En esta tarea utiliza la memoria, la evocación personal y de sus deudos para reconstruir la historia de la patria. Una historia que se rehace a través de la escritura, no sólo por la apelación a las fuentes, al documento escrito en el caso de la historia lejana; sino porque es la escritura lo que debe conferir a Sarmiento un lugar en la historia y en la literatura54. En un San Juan empobrecido culturalmente por la pérdida de las letras, la escritura es una restitución y el recordar se transforma en algo eminentemente textual.

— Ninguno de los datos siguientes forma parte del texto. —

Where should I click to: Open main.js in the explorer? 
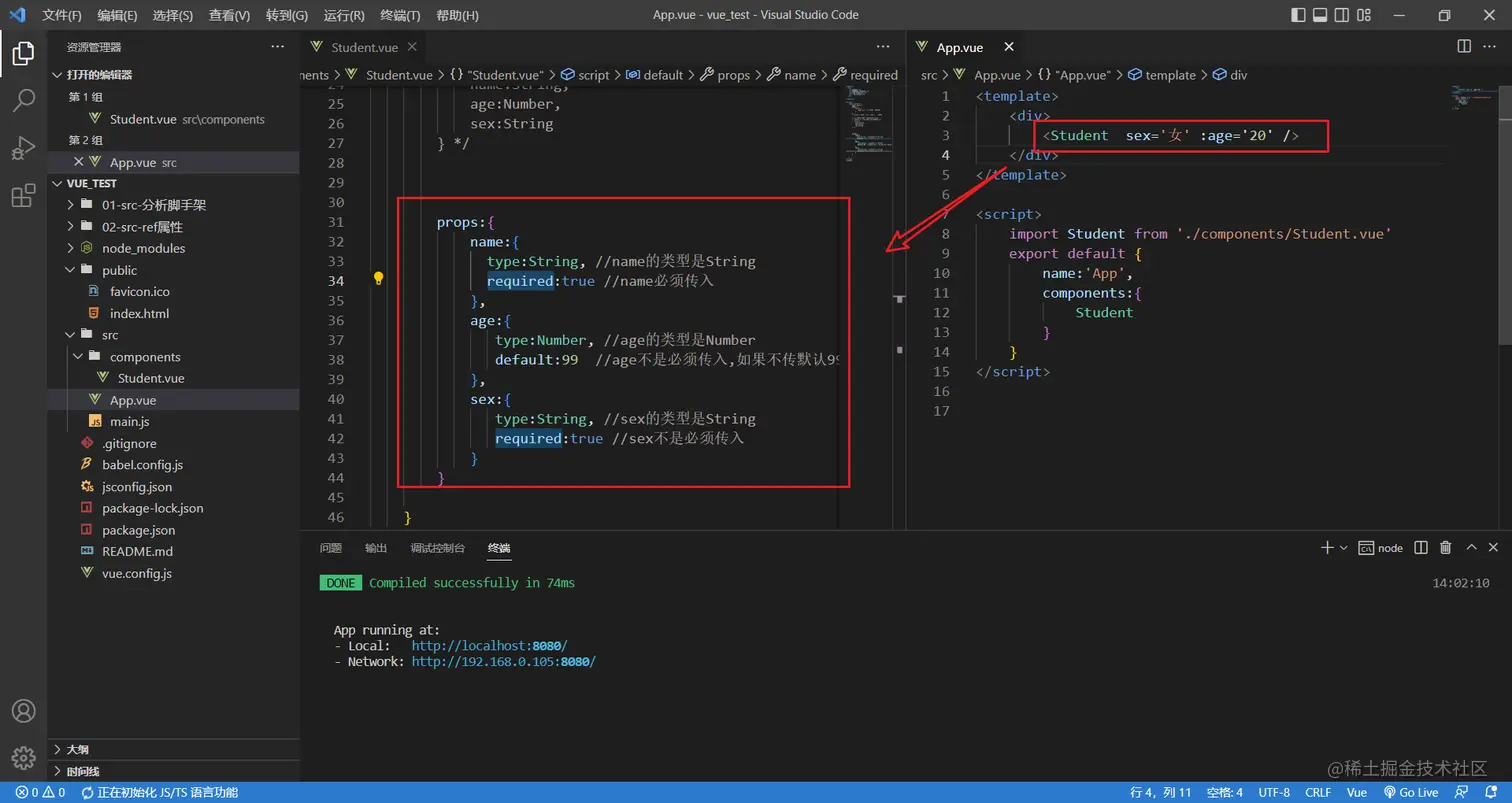click(130, 422)
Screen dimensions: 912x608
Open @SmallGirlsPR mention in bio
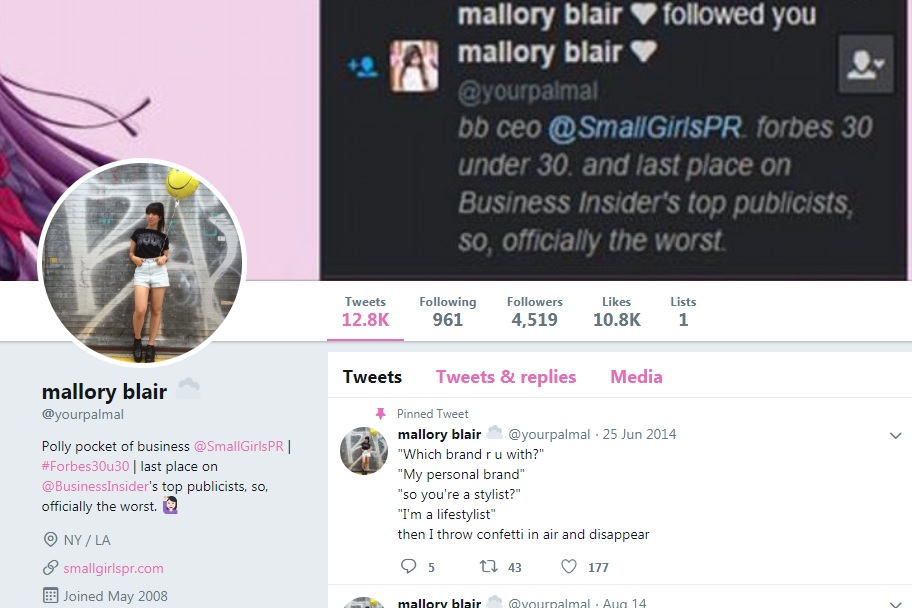click(238, 446)
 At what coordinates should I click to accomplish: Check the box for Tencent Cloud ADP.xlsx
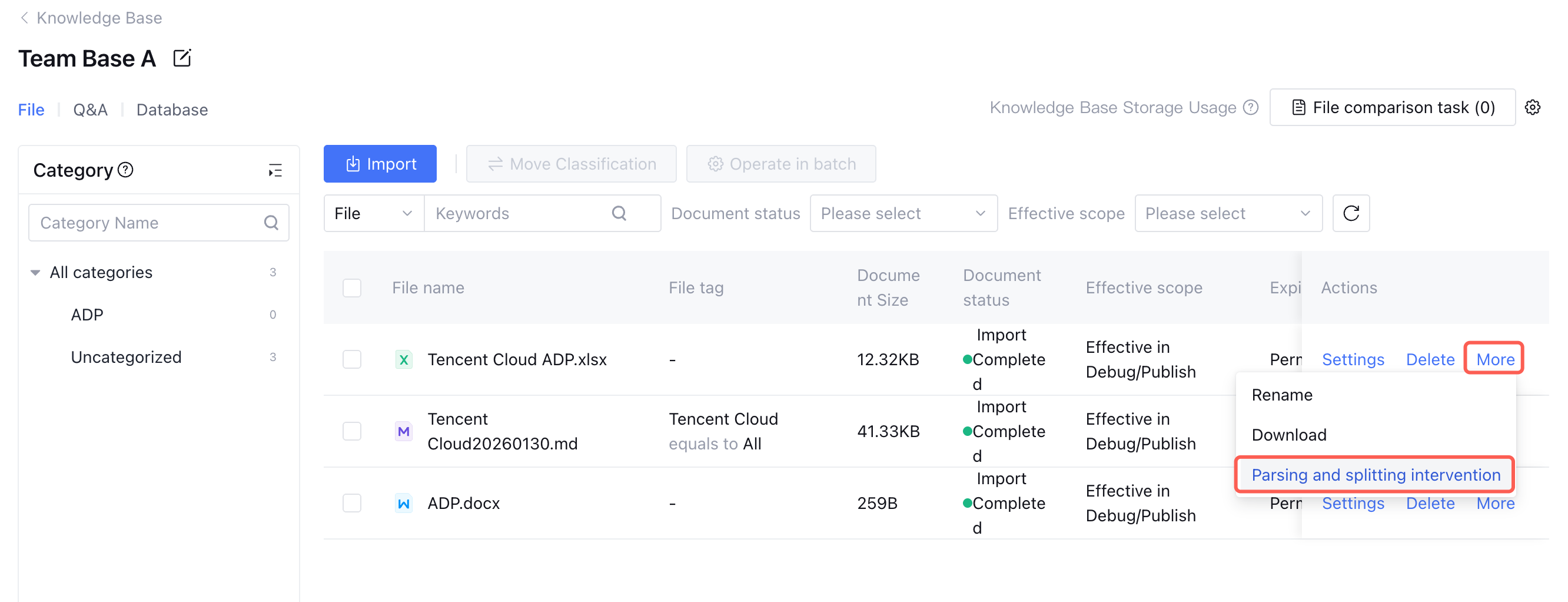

Es lógico: la narración de un autodidacta, por inseguridad o por exhibicionismo -recalcar las tempranas dotes de lectura y la cultura adquirida después- necesita apoyarse en textos escritos. Los documentos relativos a la historia nacional ceden progresivamente su lugar a las lecturas sarmientinas; porque recordar es también rememorar esas lecturas que ayudaron a configurar la personalidad. Por eso, a partir del capítulo titulado Mi educación, Sarmiento reitera, siguiendo la pauta de Mi defensa, las dificultades del aprendizaje de las letras y vuelve a dibujar su figura definida por el titanismo romántico: la fatalidad le sale al paso en forma de constantes obstáculos para estudiar, sólo superados por la precocidad y las lecturas ejemplares. De nuevo relata el deslumbramiento que le supuso la llegada en el 38 de Quiroga Rosas con los libros europeos puestos de moda por los románticos porteños; lecturas que se irán ampliando con el conocimiento de varios idiomas y que, en definitiva, desembocarán en la iniciación chilena narrada como el nacimiento de un escritor55. Episodio romántico con cuya exageración disfruta el narrador, pero imprescindible para justificar la estructura textual de Recuerdos de provincia. En efecto, si recordarse es recordar las lecturas, obviamente también será recordar la propia escritura: a la progenie sucede el yo y al yo sucede el texto. Silvia Molloy ha resumido con claridad el desplazamiento textual:
«Recuerdos recoge ese preciso momento en que el individuo que ha venido apuntalándose con lecturas, con citas, con letras, cede el lugar a esas letras mismas, desaparece en favor de sus textos. No otro final podía tener Recuerdos que los seis capítulos dedicados a los escritos de Sarmiento, escritos que lo dicen igual o mejor que las propias páginas autobiográficas, escritos a cuya lectura invita el autor como continuación de un proyecto autobiográfico permanentemente entretejido con la letra»56. |
El guante arrojado por el argentino fue recogido por la posteridad. Sarmiento ha sido un personaje permanentemente recreado desde las letras patrias: Ricardo Rojas, Lugones, Gálvez, Martínez Estrada... y un largo etcétera en el que sobresale Borges, cuya deuda con el sanjuanino es inmensa. No sólo escribió dos prólogos -uno para Recuerdos de provincia (1944) y otro para Facundo (1974)- sino que sintió la fascinación paralela del autor (Sarmiento, poema incluido en El otro, el mismo, 1974) y sus personajes (El coronel Quiroga va en coche a la muerte, publicado en Luna de enfrente, 1925). La avidez de Sarmiento por conocer es el modelo de la capacidad omnívora de Borges. Uno inaugura la cultura del libro; el otro la erige en ídolo. La traducción y la intertextualidad en las que se apuntala la agitadísima vida sarmientina, se transforman en la única geografía borgiana. El espacio textual se metamorfosea en espacio vital. Ambos revolucionaron la vida a través de la literatura; en ambos se confunden ficción y realidad. Sus textos hablarán por ellos.